TASK LIST:
1 - In the article about VaxNewMo CEO Christian Harding, condense the paragraph beginning "VaxNewMo was founded in 2016" into a short bulleted list that keeps its main facts.
2 - Write the next part of the article about VaxNewMo CEO Christian Harding, starting right after its last paragraph.

DOCUMENT EXCERPT:

%%

Christian Harding, VaxNewMo CEO

“The Pipeline experience, I’m really excited about, because I think it’s truly going to help transition me from being a scientist to more of a scientific entrepreneur, or just more of a business-minded scientific entrepreneur,” VaxNewMo CEO Christian Harding told the 4thEst8 about his inclusion into the 2021 cohort of Pipeline Fellows. “I don’t have that canonical business training, that M.B.A.-type training that you see a lot of entrepreneurs have.”

The Kansas City-area Pipeline Fellowship is industry agnostic. It takes high performing entrepreneurs who call the Midwest ‘home’ and schools them in basics like business models, finding customers.. all to accelerate business growth. 13 entrepreneurs from the region were chosen. See the StartlandNews article for the full list.

VaxNewMo was founded in 2016, has three full time employees (including Harding) and is headquartered at BioGenerator Labs in the Coretex complex of St. Louis. Harding has fueled the business largely through non-dilutive grants – $4.2 million so far. Some came from the likes of Arch Grants, but the bulk come from the U.S. Government through Small Business Innovation grants, notably a $3 million Phase 2 grant from the National Institutes of Health. BioGenerator is also an investor.

%%

DATASET EXTRACT:

%%

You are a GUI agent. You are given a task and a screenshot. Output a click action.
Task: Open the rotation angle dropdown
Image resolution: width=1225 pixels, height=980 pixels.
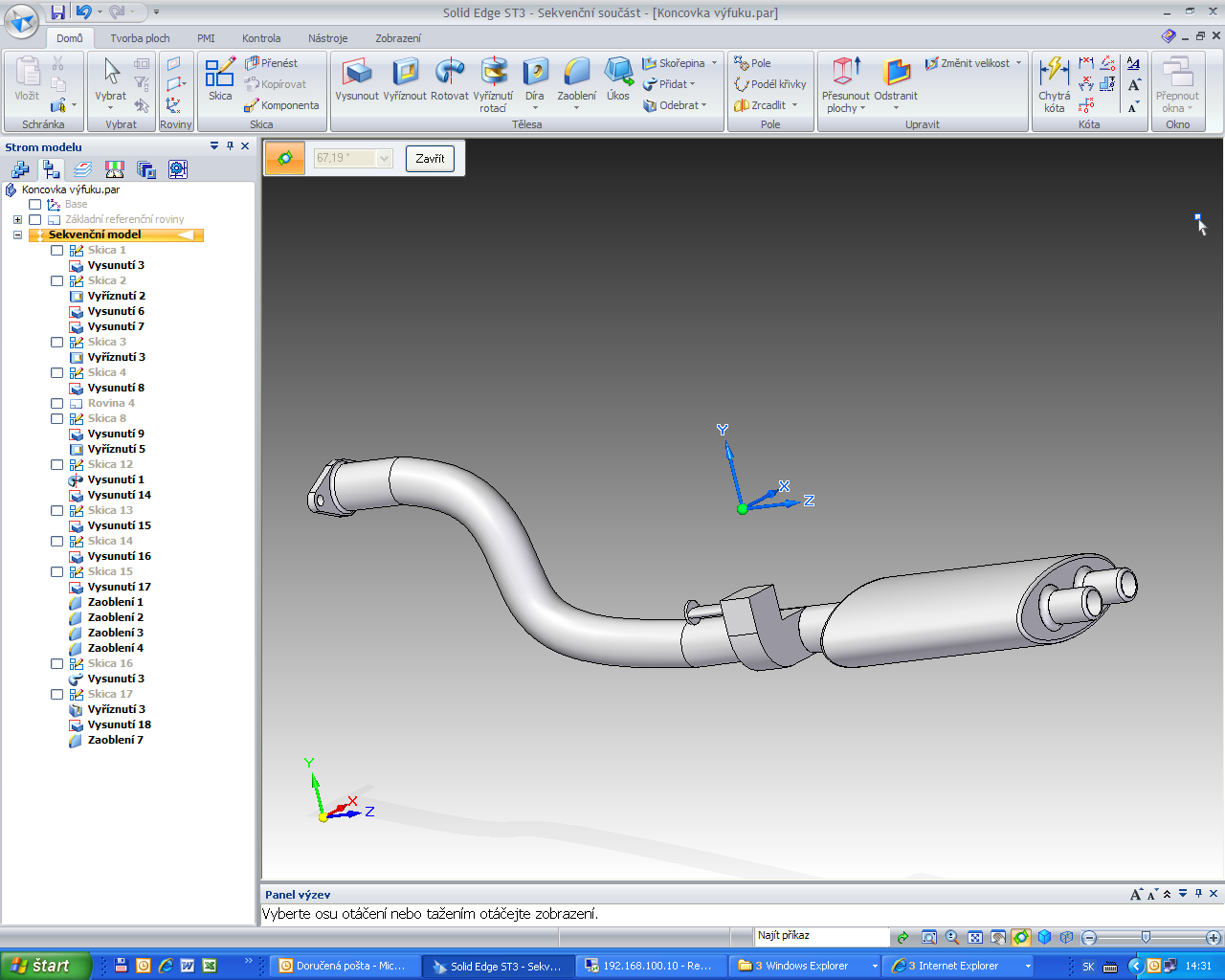click(385, 159)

%%

RESULTS FOR THE EXERCISE:
1 -
- Founded in 2016, with three full-time employees, including Harding
- Headquartered at BioGenerator Labs in the Coretex complex of St. Louis
- Funded mainly through non-dilutive grants, $4.2 million so far
- Some grant money came from sources such as Arch Grants. Most came from U.S. Government Small Business Innovation grants, notably a $3 million Phase 2 grant from the National Institutes of Health.
- BioGenerator is also an investor

2 -
The money fuels VaxNewMo research into making vaccines against bacteria, rather than the well known ones against viruses. They’re making a two-part vaccine called a ‘conjugate’ vaccine. A conjugate vaccine is a type of vaccine which combines a weak antigen with a strong antigen as a carrier so that the immune system has a stronger response to the weak antigen. They’ve been around for decades, but existing technologies to make them are complicated and expensive.

We’ve engineered the lab-safe bacteria called E-Coli, to manufacture conjugate vaccines for us,” said Harding. “We’ve patented that process, and we call it ‘bioconjugation.’ And we’re using our bioconjugation platform to make specific vaccines set against pneumococcal pneumococcus and streptococcus pneumoniae, or GBS or klebsiella. So it’s kind of fun to be both a product and a platform development company at the same time.”

Harding says GBS stands for ‘Group B Streptococus’ and is a bacteria that causes deadly disease in pregnant women and devloping babies.

We have another one in our pipeline for a hospital-acquired infection,” he added. “People go into the hospital for whatever routine procedure and sometimes they’re (infected by a) bacteria that’s present in the hospital.”